[TASK OBJECTIVE] Please copy out the entries below exactly, beginning with the line that contains "You are a computer-use" and ending with the line that contains "Instruction: Click the", and include nothing outside that span.

(Beginning of PROVIDED RECORDS)

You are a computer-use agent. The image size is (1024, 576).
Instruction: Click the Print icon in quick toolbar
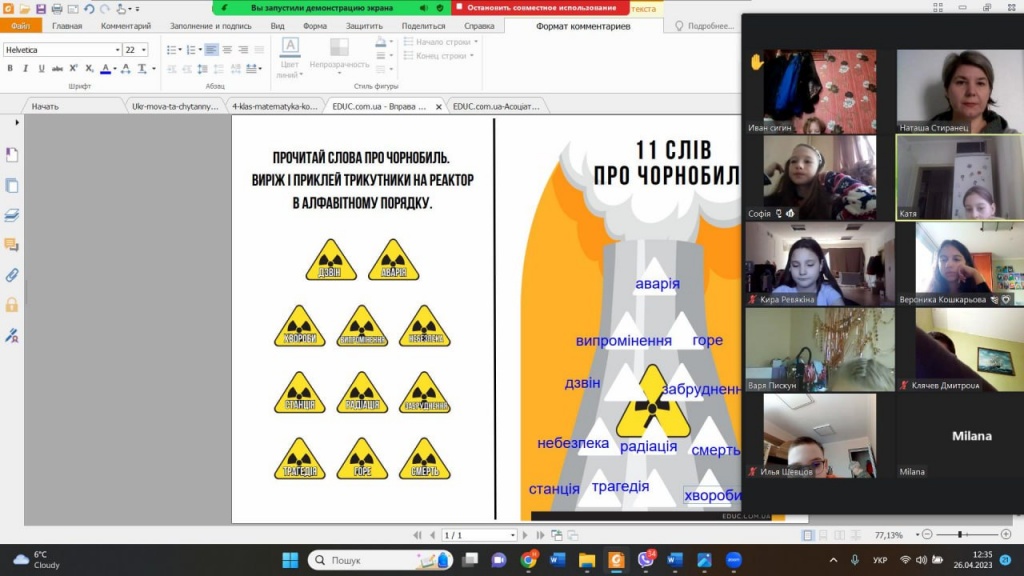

(End of PROVIDED RECORDS)
(Beginning of PROVIDED RECORDS)

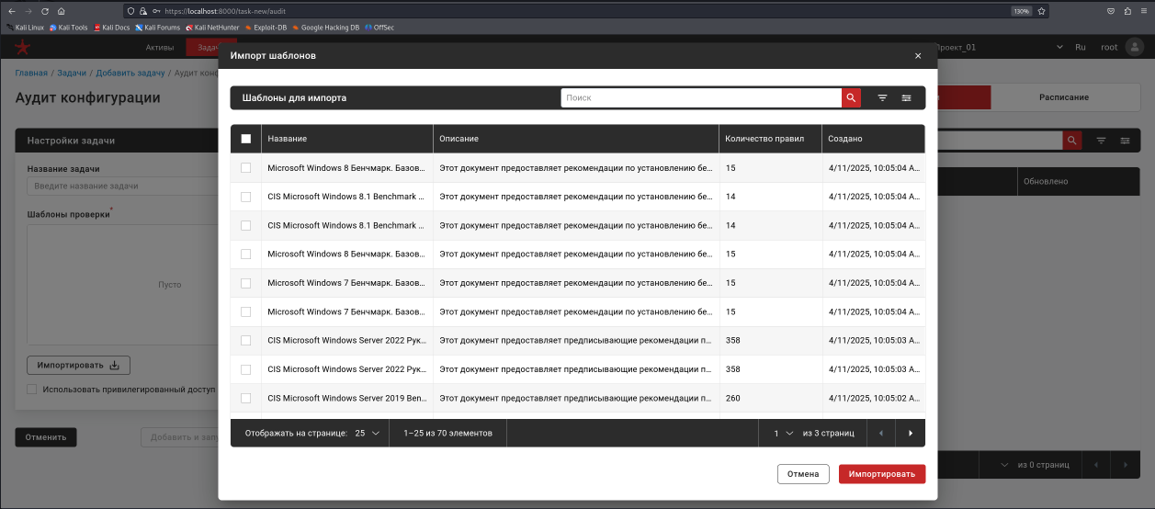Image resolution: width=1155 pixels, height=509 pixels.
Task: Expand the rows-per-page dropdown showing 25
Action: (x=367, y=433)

(End of PROVIDED RECORDS)

[OUTPUT OF THE TASK]
You are a computer-use agent. The image size is (1024, 576).
Instruction: Click the Print icon in quick toolbar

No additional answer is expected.